## WHAT NEEDS TO BE DONE
The entries below are to be given back exactly, with images excluded.

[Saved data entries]
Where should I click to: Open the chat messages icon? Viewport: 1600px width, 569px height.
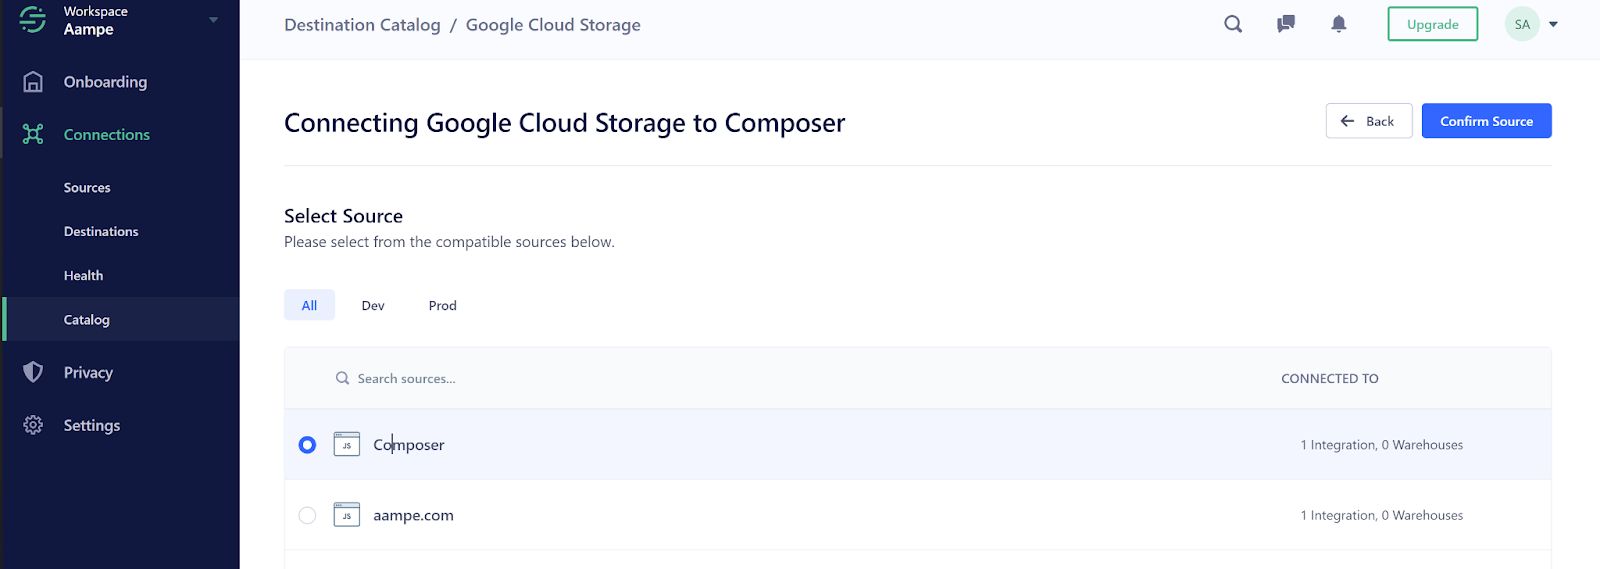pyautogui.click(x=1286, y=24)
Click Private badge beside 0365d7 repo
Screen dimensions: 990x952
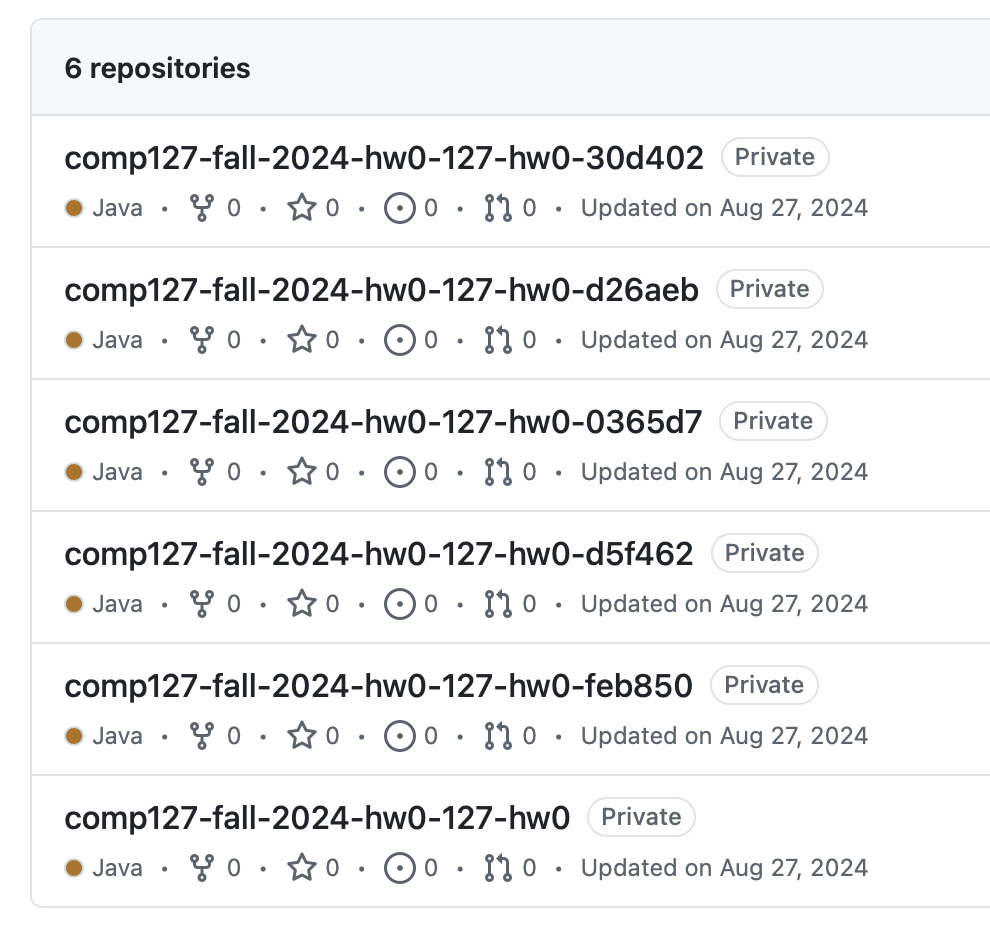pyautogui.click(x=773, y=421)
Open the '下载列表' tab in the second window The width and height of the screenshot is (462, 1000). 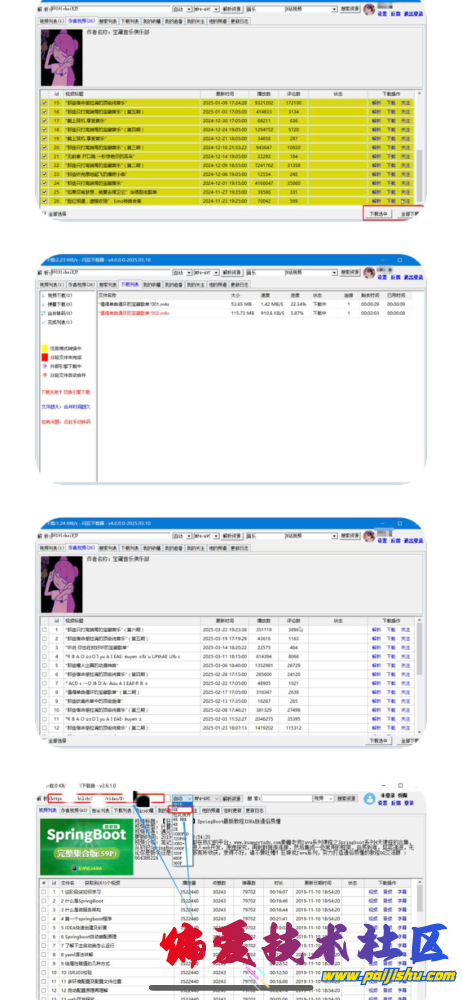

## TASK SOLUTION
Where should I click to: Open the chat messages icon? Viewport: 1600px width, 569px height.
pyautogui.click(x=1286, y=24)
Click Private badge beside 0365d7 repo
Screen dimensions: 990x952
pyautogui.click(x=773, y=421)
Open the '下载列表' tab in the second window The width and height of the screenshot is (462, 1000). 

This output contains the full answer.